----- TASK MATERIAL -----

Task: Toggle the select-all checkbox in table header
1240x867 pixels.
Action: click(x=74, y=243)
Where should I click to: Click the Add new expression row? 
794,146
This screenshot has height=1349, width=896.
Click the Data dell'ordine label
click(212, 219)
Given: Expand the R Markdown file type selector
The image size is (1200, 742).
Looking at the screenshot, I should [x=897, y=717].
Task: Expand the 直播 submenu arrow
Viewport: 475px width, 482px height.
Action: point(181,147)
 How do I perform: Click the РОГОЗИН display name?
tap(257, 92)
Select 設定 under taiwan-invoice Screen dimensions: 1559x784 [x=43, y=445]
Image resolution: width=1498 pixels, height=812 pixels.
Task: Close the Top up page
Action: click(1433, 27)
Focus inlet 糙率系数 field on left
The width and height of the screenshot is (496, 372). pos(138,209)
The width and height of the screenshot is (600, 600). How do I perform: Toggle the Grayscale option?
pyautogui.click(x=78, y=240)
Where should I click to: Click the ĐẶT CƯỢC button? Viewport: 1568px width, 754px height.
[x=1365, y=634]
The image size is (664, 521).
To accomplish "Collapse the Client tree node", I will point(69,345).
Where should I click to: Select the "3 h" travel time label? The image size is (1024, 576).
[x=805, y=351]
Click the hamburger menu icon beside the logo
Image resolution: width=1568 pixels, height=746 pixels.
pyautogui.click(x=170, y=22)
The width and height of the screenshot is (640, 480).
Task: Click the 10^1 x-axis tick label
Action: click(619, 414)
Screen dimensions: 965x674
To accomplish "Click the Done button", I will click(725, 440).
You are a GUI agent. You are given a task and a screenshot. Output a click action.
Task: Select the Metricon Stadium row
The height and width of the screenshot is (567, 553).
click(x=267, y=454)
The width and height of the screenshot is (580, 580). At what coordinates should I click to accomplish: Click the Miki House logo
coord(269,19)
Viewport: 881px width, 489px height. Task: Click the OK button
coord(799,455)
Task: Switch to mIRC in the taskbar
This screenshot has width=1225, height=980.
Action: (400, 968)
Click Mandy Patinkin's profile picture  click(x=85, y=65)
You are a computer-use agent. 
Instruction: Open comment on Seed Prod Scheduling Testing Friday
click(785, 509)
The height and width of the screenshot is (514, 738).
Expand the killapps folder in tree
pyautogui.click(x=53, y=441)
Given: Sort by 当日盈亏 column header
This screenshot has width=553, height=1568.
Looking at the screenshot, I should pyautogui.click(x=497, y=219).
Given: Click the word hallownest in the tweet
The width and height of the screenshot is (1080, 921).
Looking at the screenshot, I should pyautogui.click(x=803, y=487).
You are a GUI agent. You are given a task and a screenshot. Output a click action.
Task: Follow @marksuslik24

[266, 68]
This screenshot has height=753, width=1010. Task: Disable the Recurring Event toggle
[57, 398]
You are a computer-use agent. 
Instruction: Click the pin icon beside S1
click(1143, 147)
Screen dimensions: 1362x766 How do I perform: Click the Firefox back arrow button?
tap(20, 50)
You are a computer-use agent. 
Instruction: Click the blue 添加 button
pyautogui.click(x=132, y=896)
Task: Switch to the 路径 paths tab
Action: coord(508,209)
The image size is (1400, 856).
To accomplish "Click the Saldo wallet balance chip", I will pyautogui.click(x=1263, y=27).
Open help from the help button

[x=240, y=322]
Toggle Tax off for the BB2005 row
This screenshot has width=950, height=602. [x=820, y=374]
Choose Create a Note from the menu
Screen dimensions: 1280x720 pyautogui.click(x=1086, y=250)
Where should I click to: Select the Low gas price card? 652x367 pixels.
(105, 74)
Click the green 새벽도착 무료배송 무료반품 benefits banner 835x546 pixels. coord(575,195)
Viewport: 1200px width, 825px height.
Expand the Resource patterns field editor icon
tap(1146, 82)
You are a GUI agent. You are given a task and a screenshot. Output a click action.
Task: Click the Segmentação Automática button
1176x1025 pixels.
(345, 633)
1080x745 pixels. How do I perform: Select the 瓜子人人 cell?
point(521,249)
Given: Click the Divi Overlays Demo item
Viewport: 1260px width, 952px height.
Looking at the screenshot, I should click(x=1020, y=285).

-----

■ **GOAL OF THE EXERCISE**
Repeat the listing above exactly, every line of it.

■ **ANSWER SECTION**
Task: Toggle the select-all checkbox in table header
1240x867 pixels.
Action: click(x=74, y=243)
Where should I click to: Click the Add new expression row? 
794,146
This screenshot has height=1349, width=896.
Click the Data dell'ordine label
click(212, 219)
Given: Expand the R Markdown file type selector
The image size is (1200, 742).
Looking at the screenshot, I should [x=897, y=717].
Task: Expand the 直播 submenu arrow
Viewport: 475px width, 482px height.
Action: point(181,147)
 How do I perform: Click the РОГОЗИН display name?
tap(257, 92)
Select 設定 under taiwan-invoice Screen dimensions: 1559x784 [x=43, y=445]
Image resolution: width=1498 pixels, height=812 pixels.
Task: Close the Top up page
Action: click(1433, 27)
Focus inlet 糙率系数 field on left
The width and height of the screenshot is (496, 372). pos(138,209)
The width and height of the screenshot is (600, 600). How do I perform: Toggle the Grayscale option?
pyautogui.click(x=78, y=240)
Where should I click to: Click the ĐẶT CƯỢC button? Viewport: 1568px width, 754px height.
[x=1365, y=634]
The image size is (664, 521).
To accomplish "Collapse the Client tree node", I will point(69,345).
Where should I click to: Select the "3 h" travel time label? The image size is (1024, 576).
[x=805, y=351]
Click the hamburger menu icon beside the logo
Image resolution: width=1568 pixels, height=746 pixels.
pyautogui.click(x=170, y=22)
The width and height of the screenshot is (640, 480).
Task: Click the 10^1 x-axis tick label
Action: click(619, 414)
Screen dimensions: 965x674
To accomplish "Click the Done button", I will click(725, 440).
You are a GUI agent. You are given a task and a screenshot. Output a click action.
Task: Select the Metricon Stadium row
The height and width of the screenshot is (567, 553).
click(x=267, y=454)
The width and height of the screenshot is (580, 580). At what coordinates should I click to accomplish: Click the Miki House logo
coord(269,19)
Viewport: 881px width, 489px height. Task: Click the OK button
coord(799,455)
Task: Switch to mIRC in the taskbar
This screenshot has width=1225, height=980.
Action: (400, 968)
Click Mandy Patinkin's profile picture  click(x=85, y=65)
You are a computer-use agent. 
Instruction: Open comment on Seed Prod Scheduling Testing Friday
click(785, 509)
The height and width of the screenshot is (514, 738).
Expand the killapps folder in tree
pyautogui.click(x=53, y=441)
Given: Sort by 当日盈亏 column header
This screenshot has width=553, height=1568.
Looking at the screenshot, I should pyautogui.click(x=497, y=219).
Given: Click the word hallownest in the tweet
The width and height of the screenshot is (1080, 921).
Looking at the screenshot, I should pyautogui.click(x=803, y=487).
You are a GUI agent. You are given a task and a screenshot. Output a click action.
Task: Follow @marksuslik24

[266, 68]
This screenshot has height=753, width=1010. Task: Disable the Recurring Event toggle
[57, 398]
You are a computer-use agent. 
Instruction: Click the pin icon beside S1
click(1143, 147)
Screen dimensions: 1362x766 How do I perform: Click the Firefox back arrow button?
tap(20, 50)
You are a computer-use agent. 
Instruction: Click the blue 添加 button
pyautogui.click(x=132, y=896)
Task: Switch to the 路径 paths tab
Action: coord(508,209)
The image size is (1400, 856).
To accomplish "Click the Saldo wallet balance chip", I will pyautogui.click(x=1263, y=27).
Open help from the help button

[x=240, y=322]
Toggle Tax off for the BB2005 row
This screenshot has width=950, height=602. [x=820, y=374]
Choose Create a Note from the menu
Screen dimensions: 1280x720 pyautogui.click(x=1086, y=250)
Where should I click to: Select the Low gas price card? 652x367 pixels.
(105, 74)
Click the green 새벽도착 무료배송 무료반품 benefits banner 835x546 pixels. coord(575,195)
Viewport: 1200px width, 825px height.
Expand the Resource patterns field editor icon
tap(1146, 82)
You are a GUI agent. You are given a task and a screenshot. Output a click action.
Task: Click the Segmentação Automática button
1176x1025 pixels.
(345, 633)
1080x745 pixels. How do I perform: Select the 瓜子人人 cell?
point(521,249)
Given: Click the Divi Overlays Demo item
Viewport: 1260px width, 952px height.
Looking at the screenshot, I should click(x=1020, y=285).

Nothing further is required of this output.